Right from Wrong: Holy terror, Turkish delight

In a phone call Thursday evening, Erdogan urged Rivlin to remove the metal detectors from the entrance to the Temple Mount.

Turkish President Tayyip Erdogan makes a speech during an iftar event in Ankara, Turkey, June 27, 2016 (photo credit: REUTERS)
Turkish President Tayyip Erdogan makes a speech during an iftar event in Ankara, Turkey, June 27, 2016
(photo credit: REUTERS)
Leave it to Turkish President Recep Tayyip Erdogan to portray his latest grab for regional relevance and power as a diplomatic effort to resolve a political- religious crisis in Jerusalem, inflamed by the July 14 shooting attack on the Temple Mount. The attack, which left two Israeli Druse policemen dead, was committed by three Israeli Arabs. Nevertheless, it served as yet another excuse for Palestinians to stage “days of rage” against Israel.
The ostensible reason for the violent uprising is the placement of metal detectors at the entrance to Judaism’s holiest site – where only Muslims are allowed to pray – as a way of preventing additional bloodshed.

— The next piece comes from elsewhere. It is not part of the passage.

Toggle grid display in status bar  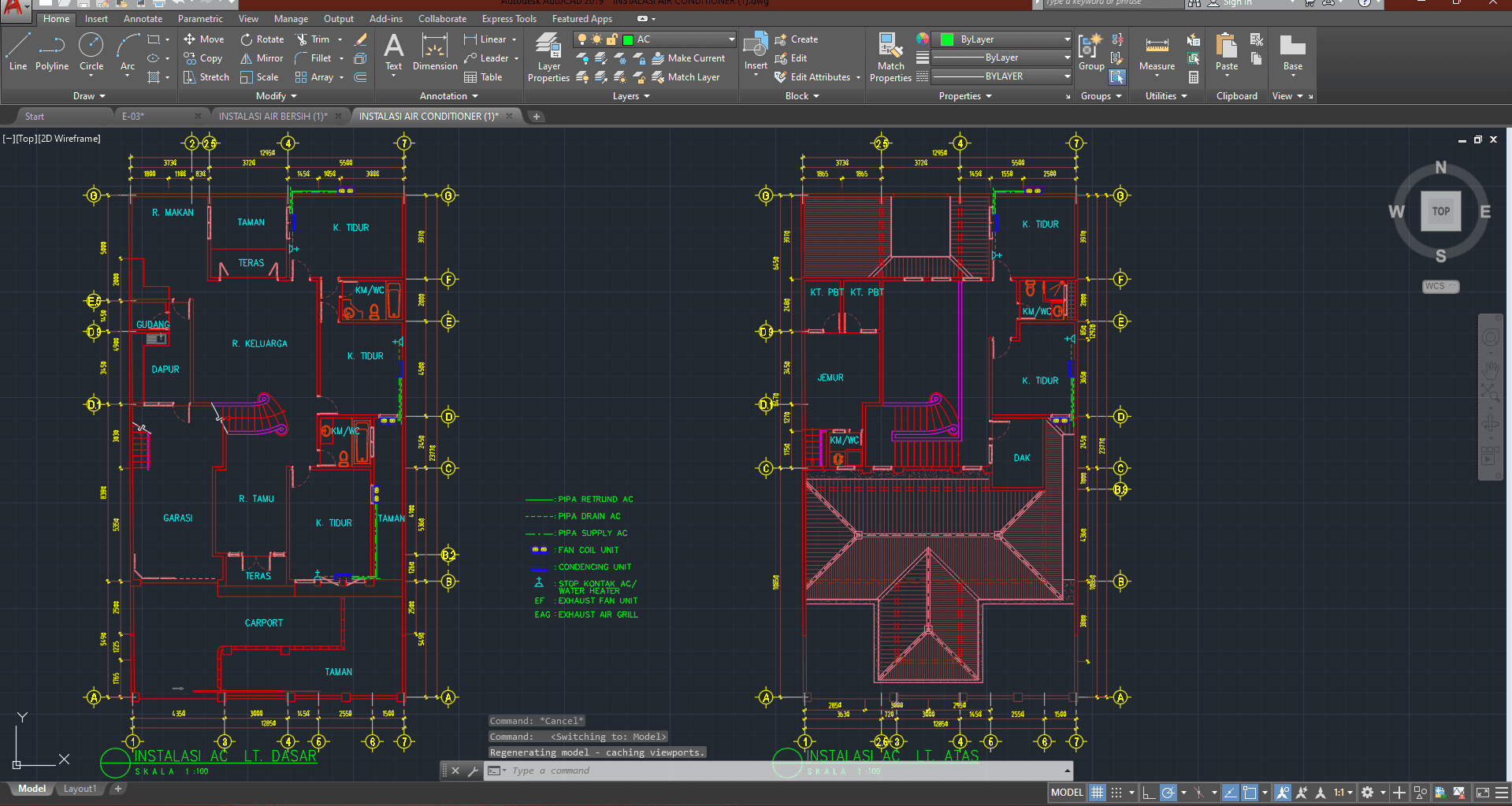coord(1097,793)
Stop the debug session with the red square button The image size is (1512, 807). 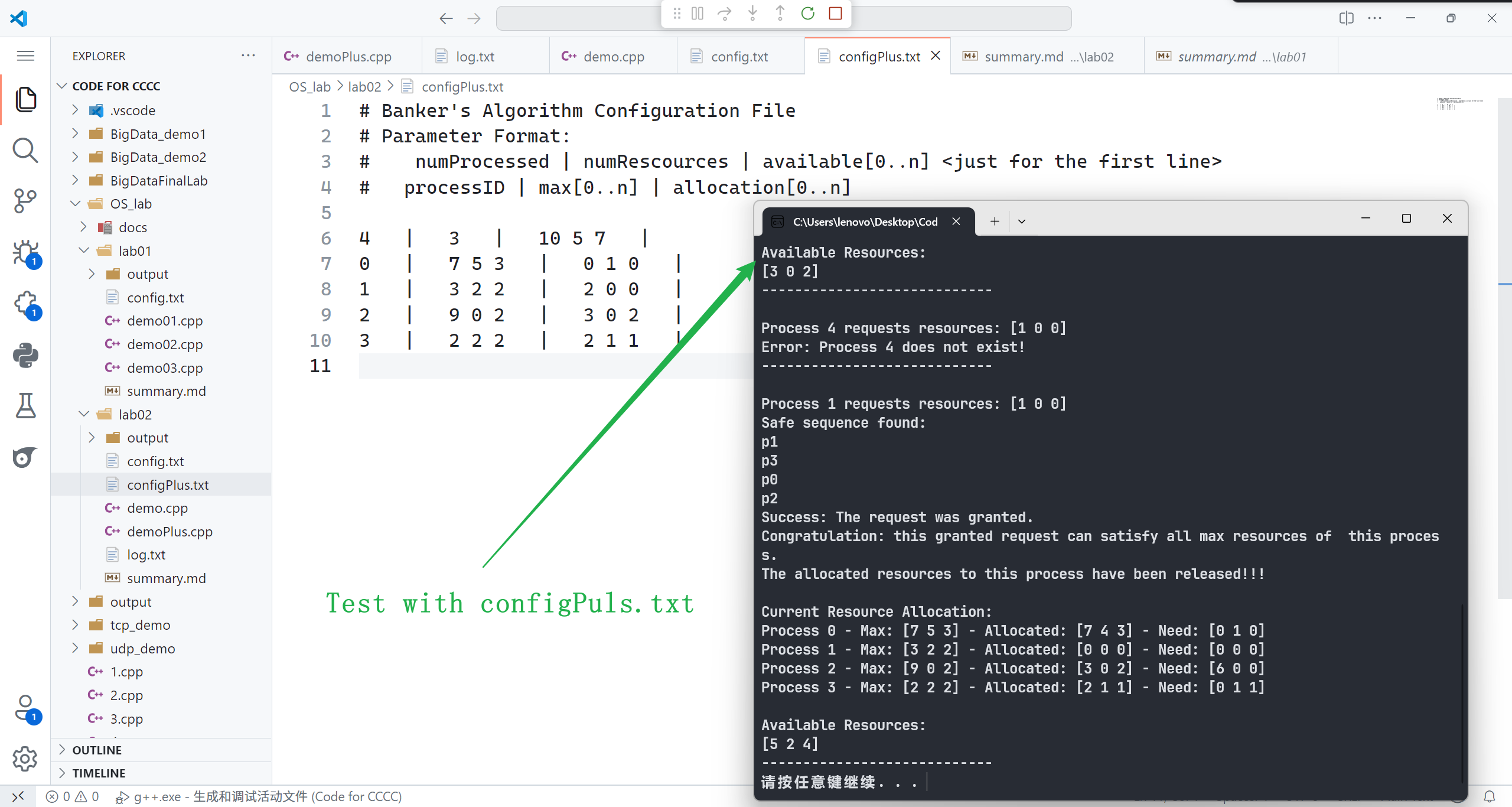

On Thursday, while the Israeli government scrambled to placate the Jordanian Wakf (the custodians of the site) and the leaders of Fatah and Hamas by mulling a removal of the scanners, Public Security Minister Gilad Erdan said that he is concerned not only about the infiltration of Arab terrorists, but of Jewish ones seeking revenge, as well. Yeah, right.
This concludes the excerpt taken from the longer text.